In response to Russia’s invasion of Ukraine – which is a violation of international law – the EU and Germany have imposed comprehensive sanction measures. The sanctions are designed to put pressure on the Russian economy and thus dissuade Putin from continuing the war. According to a survey of financial market experts conducted by ZEW in March 2022, amongst the enacted measures, the sanctions imposed on the Russian central bank and the exclusion of Russian banks from the SWIFT payment system are likely to have the most severe impacts on the Russian economy. However, these measures are also expected to have limited negative repercussions for the economy of the eurozone. The main impacts to the eurozone will be higher inflation and – to a lesser extent – lower GDP growth.
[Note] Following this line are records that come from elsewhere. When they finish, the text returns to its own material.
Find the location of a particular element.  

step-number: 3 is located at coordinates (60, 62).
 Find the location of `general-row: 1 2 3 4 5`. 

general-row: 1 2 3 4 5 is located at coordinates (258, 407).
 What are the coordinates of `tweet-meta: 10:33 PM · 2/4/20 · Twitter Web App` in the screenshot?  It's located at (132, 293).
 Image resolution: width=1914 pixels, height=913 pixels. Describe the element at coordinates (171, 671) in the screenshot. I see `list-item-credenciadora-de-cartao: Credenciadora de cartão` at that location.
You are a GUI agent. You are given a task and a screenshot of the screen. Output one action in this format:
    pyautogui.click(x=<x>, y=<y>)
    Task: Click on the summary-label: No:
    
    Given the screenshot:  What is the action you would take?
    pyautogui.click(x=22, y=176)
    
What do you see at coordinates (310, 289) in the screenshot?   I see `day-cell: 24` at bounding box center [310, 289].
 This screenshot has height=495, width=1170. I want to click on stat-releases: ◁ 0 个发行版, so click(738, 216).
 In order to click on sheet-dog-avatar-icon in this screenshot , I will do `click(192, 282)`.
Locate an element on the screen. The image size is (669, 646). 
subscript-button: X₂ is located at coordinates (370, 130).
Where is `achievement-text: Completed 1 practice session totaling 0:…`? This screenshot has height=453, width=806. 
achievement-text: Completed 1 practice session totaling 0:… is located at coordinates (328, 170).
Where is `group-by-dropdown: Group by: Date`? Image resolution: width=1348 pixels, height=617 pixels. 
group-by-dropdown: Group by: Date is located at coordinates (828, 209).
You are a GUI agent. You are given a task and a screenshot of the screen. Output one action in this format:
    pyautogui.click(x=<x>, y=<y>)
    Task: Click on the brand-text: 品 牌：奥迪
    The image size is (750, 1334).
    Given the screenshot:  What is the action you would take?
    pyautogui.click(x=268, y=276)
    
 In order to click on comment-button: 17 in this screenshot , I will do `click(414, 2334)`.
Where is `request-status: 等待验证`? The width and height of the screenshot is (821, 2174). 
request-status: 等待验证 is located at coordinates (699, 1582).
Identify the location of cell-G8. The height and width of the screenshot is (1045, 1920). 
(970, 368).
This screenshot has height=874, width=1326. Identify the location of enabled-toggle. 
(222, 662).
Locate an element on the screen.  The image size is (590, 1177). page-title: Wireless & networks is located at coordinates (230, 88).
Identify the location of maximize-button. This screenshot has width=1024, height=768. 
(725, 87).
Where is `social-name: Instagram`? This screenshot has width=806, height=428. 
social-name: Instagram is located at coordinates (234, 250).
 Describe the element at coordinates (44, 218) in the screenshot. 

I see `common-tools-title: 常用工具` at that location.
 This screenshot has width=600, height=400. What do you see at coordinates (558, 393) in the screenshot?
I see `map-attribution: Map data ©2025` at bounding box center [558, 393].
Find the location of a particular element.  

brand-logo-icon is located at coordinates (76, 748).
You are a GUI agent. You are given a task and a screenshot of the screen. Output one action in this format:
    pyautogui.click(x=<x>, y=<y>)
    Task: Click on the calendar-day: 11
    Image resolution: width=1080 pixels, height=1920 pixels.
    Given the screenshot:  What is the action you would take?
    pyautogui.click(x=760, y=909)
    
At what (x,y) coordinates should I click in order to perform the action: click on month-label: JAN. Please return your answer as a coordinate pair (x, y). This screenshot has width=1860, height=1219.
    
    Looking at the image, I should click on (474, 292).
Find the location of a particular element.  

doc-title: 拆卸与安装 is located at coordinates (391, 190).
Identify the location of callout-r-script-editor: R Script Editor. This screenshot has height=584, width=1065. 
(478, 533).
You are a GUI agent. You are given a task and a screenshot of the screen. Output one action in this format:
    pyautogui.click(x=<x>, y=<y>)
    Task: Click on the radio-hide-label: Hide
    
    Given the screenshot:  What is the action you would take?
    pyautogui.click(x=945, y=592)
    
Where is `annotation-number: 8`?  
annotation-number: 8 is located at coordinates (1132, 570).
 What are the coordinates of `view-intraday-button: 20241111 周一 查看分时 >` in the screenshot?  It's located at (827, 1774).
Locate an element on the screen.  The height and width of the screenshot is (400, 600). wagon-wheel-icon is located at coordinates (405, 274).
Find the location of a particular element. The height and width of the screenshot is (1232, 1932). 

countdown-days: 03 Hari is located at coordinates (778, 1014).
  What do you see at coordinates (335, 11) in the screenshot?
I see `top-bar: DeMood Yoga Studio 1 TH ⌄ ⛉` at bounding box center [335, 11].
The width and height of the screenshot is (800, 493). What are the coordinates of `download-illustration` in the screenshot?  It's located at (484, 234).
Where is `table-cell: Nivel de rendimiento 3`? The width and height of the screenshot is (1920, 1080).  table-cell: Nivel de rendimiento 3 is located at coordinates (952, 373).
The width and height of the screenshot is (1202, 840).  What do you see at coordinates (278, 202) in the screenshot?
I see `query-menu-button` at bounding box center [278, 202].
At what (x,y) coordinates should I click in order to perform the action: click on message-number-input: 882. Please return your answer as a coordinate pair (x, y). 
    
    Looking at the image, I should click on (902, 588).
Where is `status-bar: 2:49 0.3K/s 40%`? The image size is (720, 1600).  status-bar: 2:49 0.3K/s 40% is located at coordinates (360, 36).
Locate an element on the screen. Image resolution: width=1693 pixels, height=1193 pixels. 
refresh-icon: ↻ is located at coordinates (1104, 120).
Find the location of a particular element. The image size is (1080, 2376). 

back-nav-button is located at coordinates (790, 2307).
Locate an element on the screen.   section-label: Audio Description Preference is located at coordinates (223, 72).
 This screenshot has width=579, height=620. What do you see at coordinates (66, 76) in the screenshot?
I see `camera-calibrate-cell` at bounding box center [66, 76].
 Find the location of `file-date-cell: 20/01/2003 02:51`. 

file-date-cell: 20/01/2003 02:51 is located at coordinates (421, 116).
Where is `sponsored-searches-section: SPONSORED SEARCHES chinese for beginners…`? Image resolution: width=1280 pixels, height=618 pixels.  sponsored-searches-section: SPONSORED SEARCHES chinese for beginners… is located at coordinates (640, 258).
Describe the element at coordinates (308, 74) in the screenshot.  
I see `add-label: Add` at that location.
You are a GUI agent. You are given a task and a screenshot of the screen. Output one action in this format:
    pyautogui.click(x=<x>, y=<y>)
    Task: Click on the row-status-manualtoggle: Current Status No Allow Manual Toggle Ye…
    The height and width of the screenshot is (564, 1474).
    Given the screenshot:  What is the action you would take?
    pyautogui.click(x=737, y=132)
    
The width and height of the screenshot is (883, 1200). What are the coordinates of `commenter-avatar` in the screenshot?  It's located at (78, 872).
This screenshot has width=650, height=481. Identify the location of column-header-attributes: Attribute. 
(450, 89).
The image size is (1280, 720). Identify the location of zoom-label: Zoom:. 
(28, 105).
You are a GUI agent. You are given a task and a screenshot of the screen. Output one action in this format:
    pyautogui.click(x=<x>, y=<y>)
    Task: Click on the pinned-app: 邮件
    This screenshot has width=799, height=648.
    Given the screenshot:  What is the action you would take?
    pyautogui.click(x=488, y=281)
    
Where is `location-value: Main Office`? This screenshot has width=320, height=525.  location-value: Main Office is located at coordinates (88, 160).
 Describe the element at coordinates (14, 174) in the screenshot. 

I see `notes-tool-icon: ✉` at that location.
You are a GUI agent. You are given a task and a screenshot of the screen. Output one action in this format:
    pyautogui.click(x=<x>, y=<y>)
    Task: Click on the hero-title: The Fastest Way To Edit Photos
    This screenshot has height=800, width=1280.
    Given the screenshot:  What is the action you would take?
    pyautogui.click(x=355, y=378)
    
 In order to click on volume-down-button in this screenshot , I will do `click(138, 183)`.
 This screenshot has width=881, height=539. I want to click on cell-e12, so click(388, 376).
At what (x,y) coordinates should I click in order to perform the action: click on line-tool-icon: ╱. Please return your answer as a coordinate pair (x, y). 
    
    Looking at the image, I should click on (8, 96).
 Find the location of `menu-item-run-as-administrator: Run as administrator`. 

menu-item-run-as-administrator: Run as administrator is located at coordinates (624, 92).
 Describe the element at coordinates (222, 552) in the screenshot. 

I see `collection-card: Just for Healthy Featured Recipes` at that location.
Nevertheless, the sanctions are unlikely to motivate a change in the interest rate policy of the European Central Bank (ECB).

ZEW special survey shows that sanctions against Russia are having an effect.
The results of the Financial Market Report show that the targeted measures against Russia are having an effect.

‘The surveyed financial market experts see considerable consequences for Russia due to sanctions, and they attribute the greatest impact to the measures taken against the Russian central bank,’ says ZEW-President Prof. Achim Wambach, PhD. Amongst the survey participants, 91% expect the Russian economy to suffer significant economic harm from this measure, with 40% anticipating a ‘high level’ of damage. At the same time, 88% of participants believe the exclusion of Russian banks from SWIFT will have economic repercussions. In the eyes of 81% of the participants, the political pressure on Western companies to end their business relations with Russian firms will harm the Russian economy. By contrast, the freezing of Russian oligarchs’ foreign assets is not seen as particularly effective; only 43% of participants see damage resulting from this measure.

‘A concurrent aim of the sanctions policy is to avoid causing excessive harm to the European economy, which could be socially destabilising. In the view of the experts, this aim has also been fulfilled,’ says Prof. Wambach. According to the surveyed experts, the negative economic consequences for Germany and the eurozone will be limited. Probably the most damaging measure for the German economy will be the political pressure on Western companies to break off their business relations with Russian firms, the experts said. Although 62% of the survey participants fear damage to the domestic economy from this measure, the effects of the other three measures on the German economy are expected to be low. Only 35% expect damage to result from the exclusion of Russian banks from SWIFT and only 20% expect damage from measures taken against the Russian central bank. Just 11% expect a negative impact on the German economy from the freezing of Russian oligarchs’ foreign assets. The anticipated impacts in the eurozone as a whole are very similar to the anticipated impacts in Germany. According to the surveyed experts, the primary effect of sanctions in the eurozone will be a rise in inflation: 79% of the participants see this as the most significant economic consequence for the eurozone. By contrast, the sanctions are expected to have a moderate impact on macroeconomic performance: 74% of the participants expect a moderate effect on eurozone GDP. Moreover, financial market experts do not expect the ECB to adjust its planned monetary policy: 60% of respondents believe the sanctions will have no impact on the ECB’s prime lending rate.